Change is continuous. Health is a constant balance not an endpoint. The lens of traditional Chinese medicine, dating back 3,000 years, views our life force, called Qi, in relationship with and subject to external stresses and internal forces within the human body. These opposite but interdependent forces within – what makes up Qi - are described as yin and yang.

Yin is soft, yielding, being and quiet. Yang is active, expanding, doing and loud. The seed of each is within the other. The symbol of yin and yang expresses this view of the continuous process of change.

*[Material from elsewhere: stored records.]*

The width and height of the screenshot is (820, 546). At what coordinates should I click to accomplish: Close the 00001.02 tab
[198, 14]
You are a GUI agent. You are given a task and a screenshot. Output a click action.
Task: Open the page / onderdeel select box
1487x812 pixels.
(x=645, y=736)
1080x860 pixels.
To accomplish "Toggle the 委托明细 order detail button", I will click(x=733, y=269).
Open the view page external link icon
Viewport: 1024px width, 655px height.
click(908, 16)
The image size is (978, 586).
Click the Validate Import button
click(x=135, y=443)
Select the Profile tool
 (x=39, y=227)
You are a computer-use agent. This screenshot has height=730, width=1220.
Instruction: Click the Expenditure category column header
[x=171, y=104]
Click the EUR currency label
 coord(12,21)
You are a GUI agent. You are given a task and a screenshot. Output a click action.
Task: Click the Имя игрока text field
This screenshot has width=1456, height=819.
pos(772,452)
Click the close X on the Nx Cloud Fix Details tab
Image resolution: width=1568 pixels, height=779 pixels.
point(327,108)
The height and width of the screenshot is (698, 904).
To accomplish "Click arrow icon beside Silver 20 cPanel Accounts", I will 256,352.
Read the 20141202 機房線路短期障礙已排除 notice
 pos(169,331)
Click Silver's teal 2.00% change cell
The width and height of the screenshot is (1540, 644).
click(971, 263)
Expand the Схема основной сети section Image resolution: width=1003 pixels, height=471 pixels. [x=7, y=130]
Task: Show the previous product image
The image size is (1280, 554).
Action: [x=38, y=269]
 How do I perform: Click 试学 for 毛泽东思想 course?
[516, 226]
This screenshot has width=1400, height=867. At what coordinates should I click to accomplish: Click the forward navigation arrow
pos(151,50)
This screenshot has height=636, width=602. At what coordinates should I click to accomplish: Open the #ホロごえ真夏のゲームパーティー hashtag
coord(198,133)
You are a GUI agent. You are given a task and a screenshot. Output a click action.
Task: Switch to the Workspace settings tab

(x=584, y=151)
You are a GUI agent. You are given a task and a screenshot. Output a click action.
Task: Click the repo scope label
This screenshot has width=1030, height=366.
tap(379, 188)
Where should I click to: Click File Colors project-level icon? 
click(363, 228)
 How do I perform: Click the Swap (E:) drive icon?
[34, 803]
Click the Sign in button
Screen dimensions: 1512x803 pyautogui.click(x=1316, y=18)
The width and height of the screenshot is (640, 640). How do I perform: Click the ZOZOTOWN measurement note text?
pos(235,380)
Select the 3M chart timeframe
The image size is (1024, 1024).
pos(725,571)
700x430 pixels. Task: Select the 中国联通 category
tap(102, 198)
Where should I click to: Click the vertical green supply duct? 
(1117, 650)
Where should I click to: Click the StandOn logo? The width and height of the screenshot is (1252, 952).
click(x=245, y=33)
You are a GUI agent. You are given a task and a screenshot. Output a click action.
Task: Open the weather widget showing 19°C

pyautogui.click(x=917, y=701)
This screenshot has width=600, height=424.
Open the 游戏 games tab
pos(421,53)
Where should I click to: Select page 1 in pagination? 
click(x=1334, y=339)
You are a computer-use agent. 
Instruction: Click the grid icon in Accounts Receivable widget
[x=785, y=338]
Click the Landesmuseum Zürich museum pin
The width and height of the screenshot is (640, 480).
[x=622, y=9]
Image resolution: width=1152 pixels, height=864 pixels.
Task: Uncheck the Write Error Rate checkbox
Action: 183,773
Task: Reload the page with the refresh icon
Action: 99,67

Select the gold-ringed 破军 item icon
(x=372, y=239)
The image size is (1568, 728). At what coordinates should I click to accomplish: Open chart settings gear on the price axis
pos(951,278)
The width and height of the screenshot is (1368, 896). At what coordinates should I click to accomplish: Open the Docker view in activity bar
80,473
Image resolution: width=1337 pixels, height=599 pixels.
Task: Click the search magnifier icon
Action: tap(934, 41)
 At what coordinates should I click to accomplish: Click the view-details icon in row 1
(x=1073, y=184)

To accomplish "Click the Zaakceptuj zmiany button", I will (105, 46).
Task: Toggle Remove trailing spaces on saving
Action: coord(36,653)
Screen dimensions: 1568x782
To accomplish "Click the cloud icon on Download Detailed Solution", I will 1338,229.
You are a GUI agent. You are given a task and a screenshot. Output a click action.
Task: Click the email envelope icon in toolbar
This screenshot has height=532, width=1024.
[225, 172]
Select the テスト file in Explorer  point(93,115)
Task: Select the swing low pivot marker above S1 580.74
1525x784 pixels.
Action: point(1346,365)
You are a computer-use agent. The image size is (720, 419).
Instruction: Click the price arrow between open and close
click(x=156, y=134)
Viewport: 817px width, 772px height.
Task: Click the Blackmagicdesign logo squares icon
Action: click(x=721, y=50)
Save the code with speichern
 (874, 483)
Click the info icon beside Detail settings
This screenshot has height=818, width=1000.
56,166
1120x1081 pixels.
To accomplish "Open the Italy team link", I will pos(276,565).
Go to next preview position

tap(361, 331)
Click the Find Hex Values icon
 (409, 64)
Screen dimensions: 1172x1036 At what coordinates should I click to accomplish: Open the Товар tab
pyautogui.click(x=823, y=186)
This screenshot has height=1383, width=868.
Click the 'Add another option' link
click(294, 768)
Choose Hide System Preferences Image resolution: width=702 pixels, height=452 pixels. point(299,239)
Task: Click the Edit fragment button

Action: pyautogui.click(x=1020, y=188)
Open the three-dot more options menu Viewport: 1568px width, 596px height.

Balance and imbalance influence health and disease. These timeless truths make sense.

In western science, yin would equate to our parasympathetic nervous system (PNS). Yang sounds a bit like our sympathetic nervous system (SNS). We need both.

Simply put, our nervous system is the body’s operational headquarters sending messages back and forth between brain and body. What we think, how we move, and how we respond to stimuli are controlled by our nervous system. Our autonomic nervous system (ANS) is divided into parasympathetic and sympathetic. Our heartbeat, breathing, digestion happen because of the ANS. We don’t have to think our way through these automatic bodily functions.

And yet we can influence how our nervous system responds to external threats and internal messages. Remember the sympathetic side, just like yang, motivates us to go, react, interpret, accomplish, protect. Our parasympathetic side, just like yin, encourages us to step back, observe, soften our response, rest.

And let’s face it. Our Western culture, polarized and contentious, has keyed up our sympathetic nervous system. Our “on switch” seems stuck.


Yoga therapist and author Jill Miller recommends “turning ON your OFF switch” by stimulating your relaxation response. She calls her framework, the 5 Ps of the parasympathetic nervous system (PNS). And her target is to stimulate the PNS by toning its longest cranial nerve, the vagus nerve. Scientific researchers are doing extraordinary work exploring how this nerve influences our gut, our mental health, our physical wellbeing. This inquiry is somewhat inconclusive but promising.

And the practical implications of fostering relaxation are self-evident – better sleep, mood, calm and energy. Let’s commit to practicing Jill Miller’s “5 Ps of the parasympathetic nervous system”.

  • Perspective – “I am listening.” Approach time set aside for self-care with the mindset to pay full attention to what your mind, body, breath are saying. Are you feeling agitated? Is your body tired? Is your breathing shallow? Bringing your friendly awareness to your current experience leads to a more relaxed, nonjudgmental frame of mind.

  • Place – “I feel peaceful.” Find a spot where you can cultivate quiet and calm. It can be anywhere – home, outdoors, the gym, work – as long as you feel safe and comfortable.

  • Position – Lying down is the quickest way to relax. No surprise. You are no longer holding yourself up and negotiating your body’s relationship to the downward pull of gravity. Your postural muscles, heart and lungs reduce their sympathetic tone. Lifting your pelvis higher than your heart (placing a block under your sacrum in supported bridge or a blanket under hips with legs up the wall) boosts this effect.

  • Pacing – Observing the natural cadence of your breath and altering its tempo changes the body’s physiology. Extending the exhalation longer than the inhalation fosters the relaxation response.

  • Palpation – Touch or self-massage, using hands or therapy tools, hydrates the tissues and improves circulation. Myofascial release changes the resting tone of your muscles and surrounding fascia. This decreases sympathetic activation.

“Turn ON your OFF switch.” Practice mindful movement, breathing, and meditation inviting ease and respite from our sympathetic-driven life.